→ EXTRACT TO READ:
----
- 11/3/2017 (Fri.) - Parts delivered to office after hours, picking up after the weekend.
- 11/5/2017 (Sat.) - Began project documentation, initial experiments with NodeMCU MQTT brokerage.
- 11/7/2017 (Tue.) - Built first prototype NodeMCU alarm trigger, but ran into problems with ultrasonic sensor.
- 11/13/2017 (Mon.) - Built light-sensing prototype with NodeMCU and Grove Light Sensor from the Arduino 101 - Invent Your Future! contest.
- 11/15/2017 (Wed.) - Built initial sensor stubs for Gyroscope- and Microphone-to-Adafruit IO sensors.
- 11/26/2017 (Sun.) - Mishap fried both my NodeMCU dev board and Gyroscope sensor breakout board.
- 12/3/2017 (Sun.) - Created API wrappers for sending SMS messages via Hologram, Nexmo, and Twilio. Wrote beginnings of MQTT broker based off of the super-easy-to-follow tutorial by the Hologram team.
----
[Records of locating words and elements]
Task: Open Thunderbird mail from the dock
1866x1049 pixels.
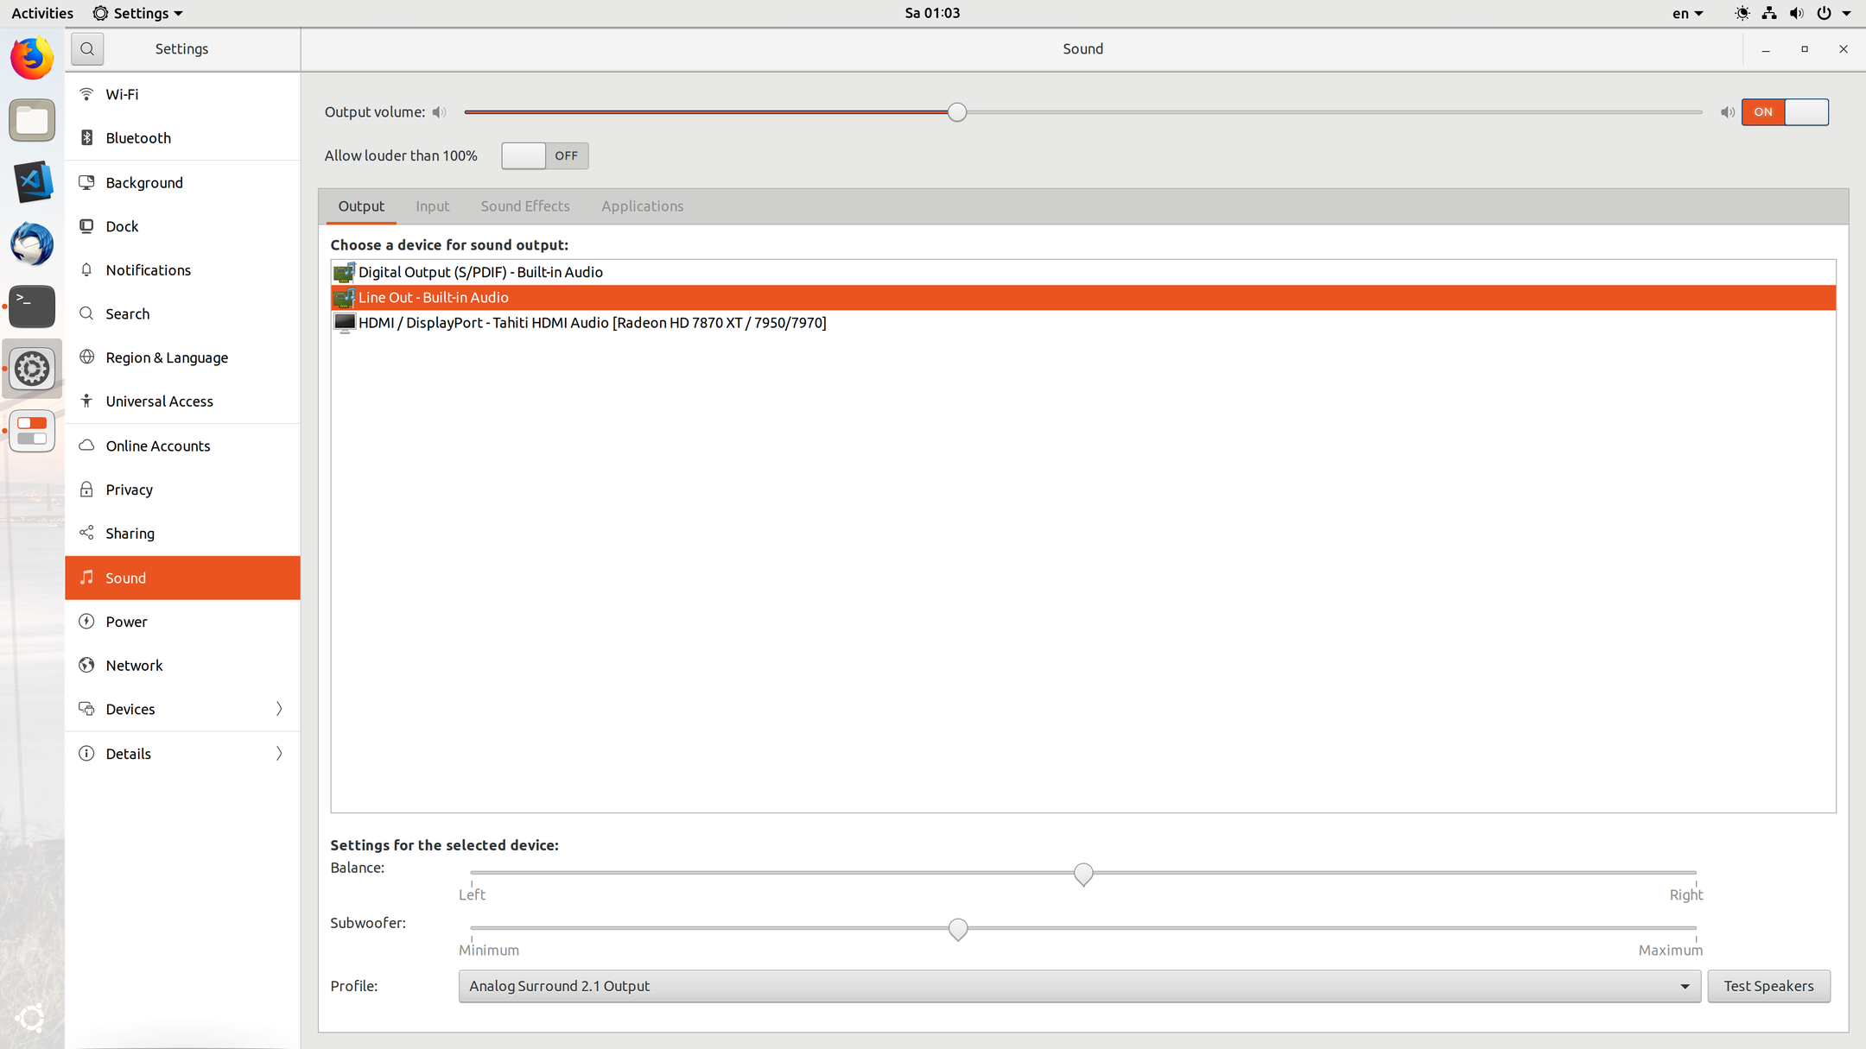Action: coord(32,244)
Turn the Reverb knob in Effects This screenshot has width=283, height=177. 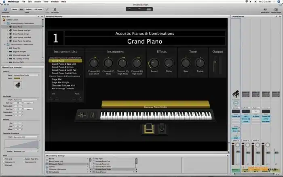click(154, 63)
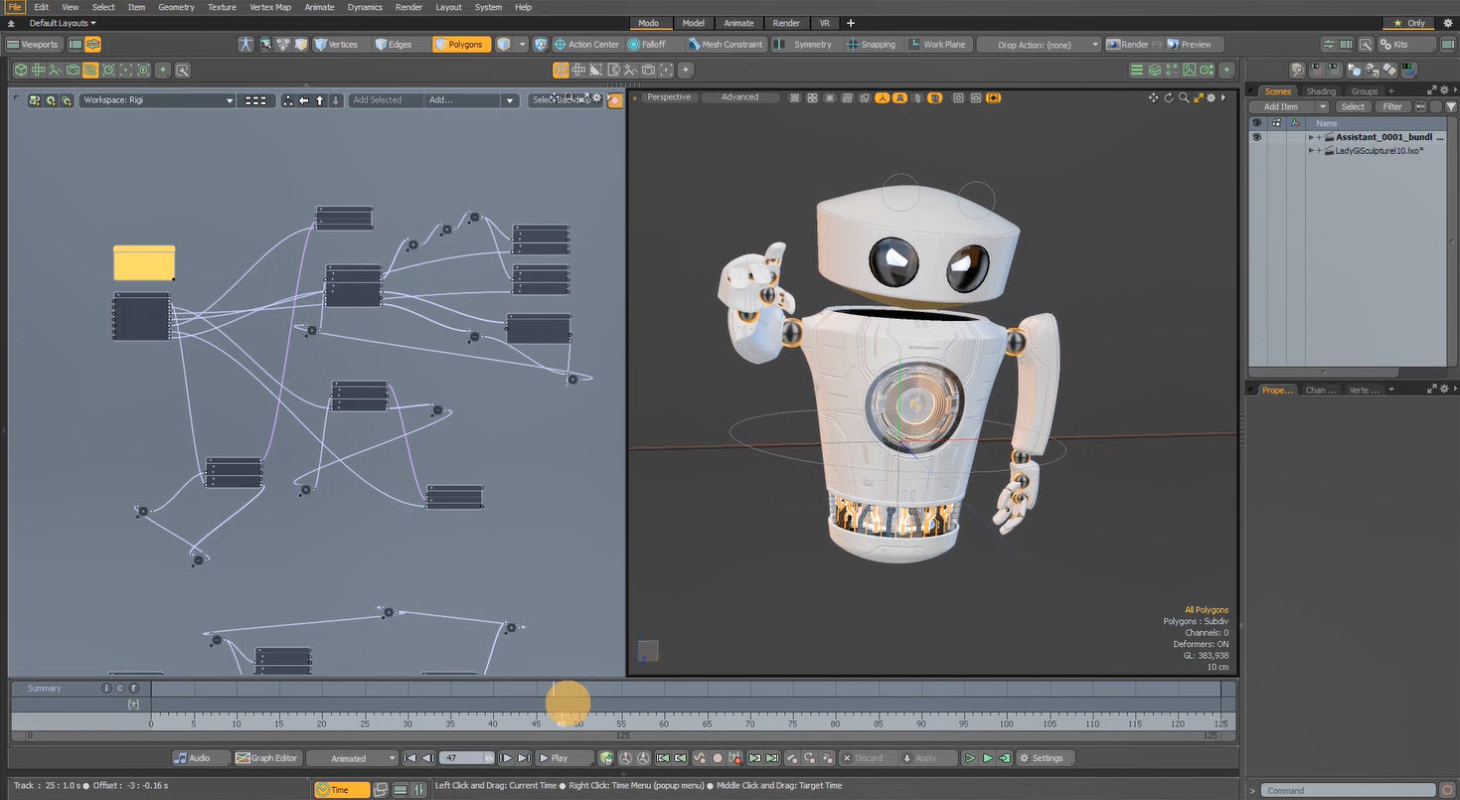Click the Add Item button
This screenshot has width=1460, height=800.
click(x=1281, y=106)
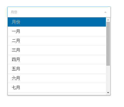The height and width of the screenshot is (107, 124).
Task: Pick the 三月 option
Action: [x=57, y=50]
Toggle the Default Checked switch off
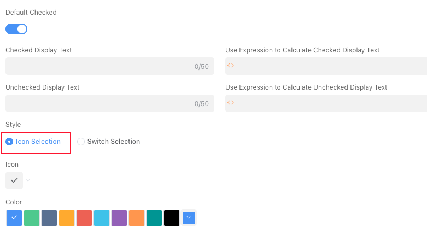 [16, 29]
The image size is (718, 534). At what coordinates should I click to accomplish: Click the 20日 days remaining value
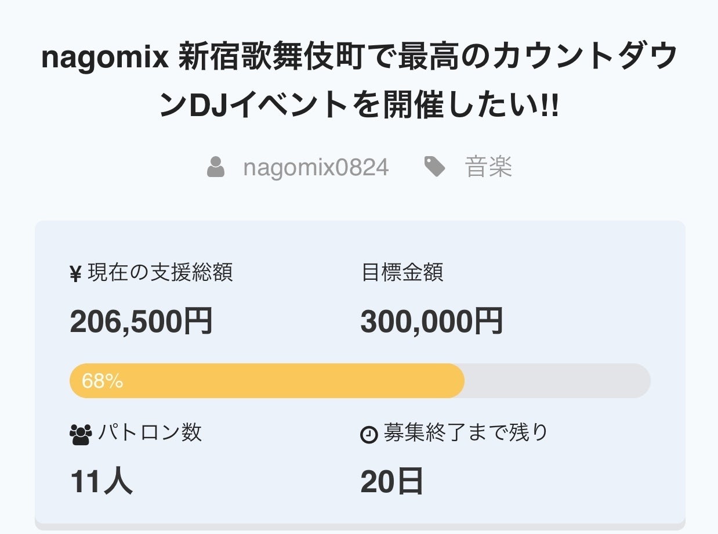[391, 482]
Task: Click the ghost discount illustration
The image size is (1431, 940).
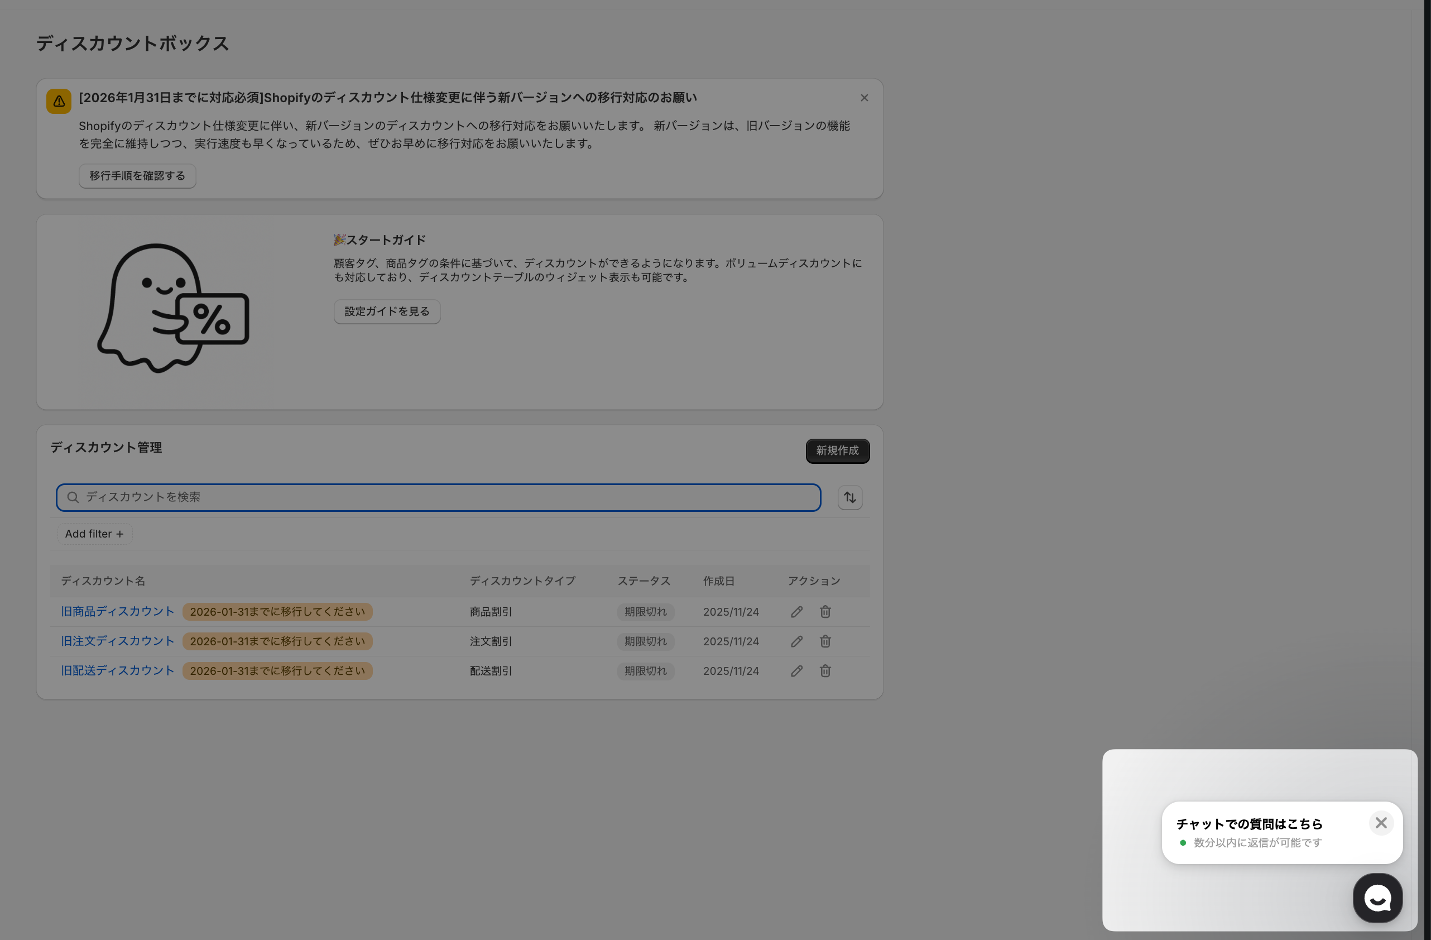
----
→ WORK TO COMPLETE: Copy out the project log above, word for word and in full.

→ REPLY:
- 11/3/2017 (Fri.) - Parts delivered to office after hours, picking up after the weekend.
- 11/5/2017 (Sat.) - Began project documentation, initial experiments with NodeMCU MQTT brokerage.
- 11/7/2017 (Tue.) - Built first prototype NodeMCU alarm trigger, but ran into problems with ultrasonic sensor.
- 11/13/2017 (Mon.) - Built light-sensing prototype with NodeMCU and Grove Light Sensor from the Arduino 101 - Invent Your Future! contest.
- 11/15/2017 (Wed.) - Built initial sensor stubs for Gyroscope- and Microphone-to-Adafruit IO sensors.
- 11/26/2017 (Sun.) - Mishap fried both my NodeMCU dev board and Gyroscope sensor breakout board.
- 12/3/2017 (Sun.) - Created API wrappers for sending SMS messages via Hologram, Nexmo, and Twilio. Wrote beginnings of MQTT broker based off of the super-easy-to-follow tutorial by the Hologram team.